I was impressed and inspired.  Here she is, able to use the thing that is commonly thought to be in her way, her wheel-chair-bound-ness, and she has turned it into the thing that she does, professionally.  Moving, speaking, writing and analyzing her experience has allowed her to reclaim the disability and turn it into an asset.  As she said in her presentation, she conceptually blends the flesh of her ass with the metal of the chair, dancing nimbly, as if it were a prosthesis, as if this lugubrious artifact were light and as if she actually loved this part of herself.  Yes!
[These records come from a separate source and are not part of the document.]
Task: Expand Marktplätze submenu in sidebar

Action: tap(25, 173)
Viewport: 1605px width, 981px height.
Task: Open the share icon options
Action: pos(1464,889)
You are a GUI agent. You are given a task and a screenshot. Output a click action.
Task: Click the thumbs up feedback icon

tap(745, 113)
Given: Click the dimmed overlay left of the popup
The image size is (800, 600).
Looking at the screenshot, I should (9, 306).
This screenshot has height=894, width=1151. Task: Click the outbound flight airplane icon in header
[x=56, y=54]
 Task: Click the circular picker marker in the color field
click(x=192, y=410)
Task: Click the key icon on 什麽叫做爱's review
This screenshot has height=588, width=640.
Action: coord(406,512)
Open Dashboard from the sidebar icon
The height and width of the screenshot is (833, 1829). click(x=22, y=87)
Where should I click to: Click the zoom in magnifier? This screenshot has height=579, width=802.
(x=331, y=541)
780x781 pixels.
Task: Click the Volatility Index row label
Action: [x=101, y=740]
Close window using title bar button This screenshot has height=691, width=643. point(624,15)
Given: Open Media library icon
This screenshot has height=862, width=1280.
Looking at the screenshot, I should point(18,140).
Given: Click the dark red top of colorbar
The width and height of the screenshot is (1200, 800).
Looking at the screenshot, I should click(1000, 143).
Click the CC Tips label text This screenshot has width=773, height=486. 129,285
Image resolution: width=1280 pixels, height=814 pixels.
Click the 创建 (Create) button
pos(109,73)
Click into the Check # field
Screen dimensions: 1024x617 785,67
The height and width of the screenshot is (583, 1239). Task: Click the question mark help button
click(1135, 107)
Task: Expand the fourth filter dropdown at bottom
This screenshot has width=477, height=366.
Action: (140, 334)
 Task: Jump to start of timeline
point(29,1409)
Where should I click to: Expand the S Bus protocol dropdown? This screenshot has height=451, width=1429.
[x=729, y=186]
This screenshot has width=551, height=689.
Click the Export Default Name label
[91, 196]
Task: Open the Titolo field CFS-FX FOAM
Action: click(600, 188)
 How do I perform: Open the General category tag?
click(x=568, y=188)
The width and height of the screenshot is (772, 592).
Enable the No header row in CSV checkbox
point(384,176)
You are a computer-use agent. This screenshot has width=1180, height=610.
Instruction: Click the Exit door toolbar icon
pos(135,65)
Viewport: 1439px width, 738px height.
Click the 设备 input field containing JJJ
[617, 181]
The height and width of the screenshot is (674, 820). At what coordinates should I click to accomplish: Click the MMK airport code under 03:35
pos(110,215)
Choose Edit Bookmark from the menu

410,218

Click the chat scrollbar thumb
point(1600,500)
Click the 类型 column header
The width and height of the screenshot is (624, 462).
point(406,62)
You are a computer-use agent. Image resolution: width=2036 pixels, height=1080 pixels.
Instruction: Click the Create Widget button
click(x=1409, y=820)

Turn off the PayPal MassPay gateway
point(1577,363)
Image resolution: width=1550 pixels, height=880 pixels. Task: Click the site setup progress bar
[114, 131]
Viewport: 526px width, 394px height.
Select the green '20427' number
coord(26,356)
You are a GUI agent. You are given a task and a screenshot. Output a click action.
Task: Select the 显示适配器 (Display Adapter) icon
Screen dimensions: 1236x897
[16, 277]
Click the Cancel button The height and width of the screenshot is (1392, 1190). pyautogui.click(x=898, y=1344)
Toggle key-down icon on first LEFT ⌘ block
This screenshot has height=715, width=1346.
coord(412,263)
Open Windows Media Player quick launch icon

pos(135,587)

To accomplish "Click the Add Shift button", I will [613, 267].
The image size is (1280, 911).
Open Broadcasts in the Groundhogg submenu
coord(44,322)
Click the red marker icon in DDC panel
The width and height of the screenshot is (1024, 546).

This is what it takes.  Love.  And your “pain” can be your wheelchair, your deformity, or your thinking that you are not whole.  All these disabilities have the potential to get in the way of realizing your purpose.

At the end of the conference we gathered into the Event Oval of the Diana Center and in a semicircle created a stage of the floor where “Gimp” was performed by the Heidi Latsky Dance Company.  This was a physical manifestation of the articulate speaking that had gone on throughout the day.  Women had spoken from their experience about discoveries on how to function and thrive in the world under the pressures of discrimination and accessibility inequality.  I was impressed by the amount of agency of these women, who had the self-knowledge to voice what was right for them and to continue to work toward shifting the old paradigm that sees disabled people as incapable members of our society.   
 
The performance of “Gimp” was dramatic and violent and sensuous, and every performer had something valuable to bring to the performance no matter their disability.  It asked us to “look, to really look” at the performers and their differences, at their bodies and what their bodies could do.  We watched slow and smooth, stiff and jerky movements, repeated gestures and languishing motions.  The simple act of walking became a poem.  

I am generally considered able-bodied, not disabledMove, and yet my body pain has been a sharp and jagged window I have had to crawl through, and I have to be more careful than most other people.  I hate my body for this, and I struggle to find peace with it.  Not everyone is able to turn their pain into their identity in a positive way.  It is a difficult thing to do but it is something I am drawn towards, something maybe I have to do.  Maybe this conference is that teacher pointing at the moon and the moon is expression itself!  Maybe it’s just as simple as doing what you love despite your pain, finding another route, another method or path.  I have to remind myself that I’m not in competition with my pain, but my circumstance, like a disability, highlights an opportunity for experimentation and a potential change in perspective.